Uno tiene, señor Pastor, los complejos justos. No le habría dicho que no a diez o quince centímetros más —de estatura, se entiende—, ni a un careto un poco menos difícil que el que me tocó en el reparto, o a unos abdominales bien torneados en lugar de esta barriga cervecera en imparable expansión. Pero qué se le va a hacer, sobrellevo esas pequeñas frustraciones con la misma fórmula que usted emplea con sus tremebundas incoherencias ideológicas: pasándolas por alto. Cierto es que lo del cinismo es un arte y me quedan como dos o tres vidas para alcanzar su maestría en defender una cosa y exactamente la contraria con idéntica vehemencia y sin que le quite un segundo de sueño. Es la faena de tener conciencia. No me voy a extender en explicaciones, porque ahí sería usted quien necesitaría varias reencarnaciones para comprenderlo.
Me centro, por tanto, en lo de los complejos.
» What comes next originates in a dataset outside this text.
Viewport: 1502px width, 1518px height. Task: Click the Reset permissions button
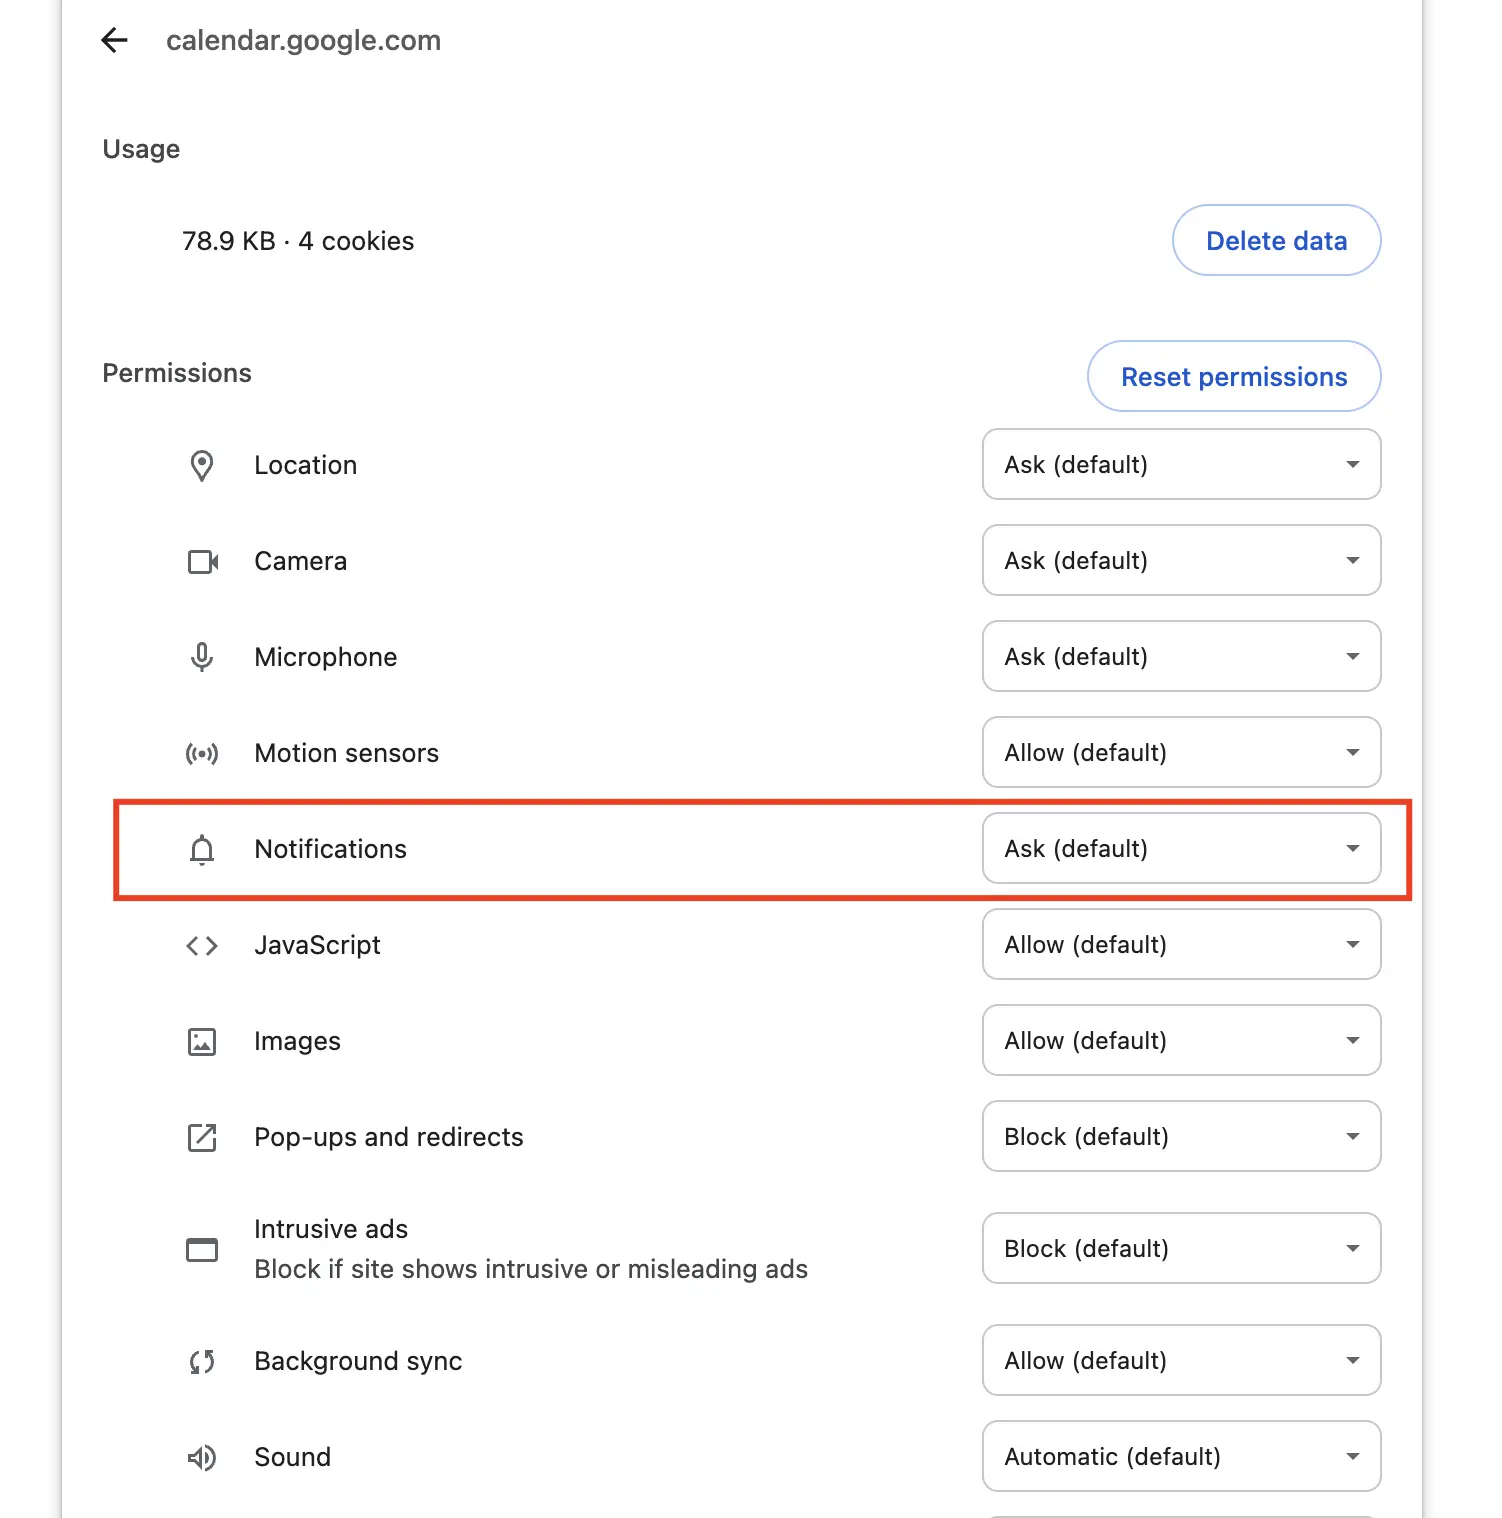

Concretamente, en los identitarios, que eran los que asomaban en su tan célebre como innecesario tuit. Según su brillante teoría, todos aquellos que no desearon la victoria de España en la final de la Eurocopa eran una panda de pobres desgraciados merecedores de su condescendiente lástima. ¿No habíamos quedado en que nuestra patria era la Humanidad? ¿No se daba por supuesto que cualquier nacionalismo era un reduccionismo aldeano y ombliguista? Ya, claro, con una excepción, con “su” excepción.
Pues fíjese que yo no se la afeo ni se la censuro. Al contrario, defiendo y aplaudo su derecho a ser, sentirse y proclamarse español a voz en grito. Frente a la fuente de Cibeles o a la de la Plaza Elíptica de Bilbao. Si eso es lo que lleva dentro, no lo reprima. Muéstreselo al mundo con entusiasmo y orgullo. Pero guárdese su pena y su altanera indulgencia hacia los que no comparten su hondo vibrar en rojo y gualda. Soy consciente de que esto también le resulta completamente ajeno, pero existe algo, se lo juro, llamado respeto.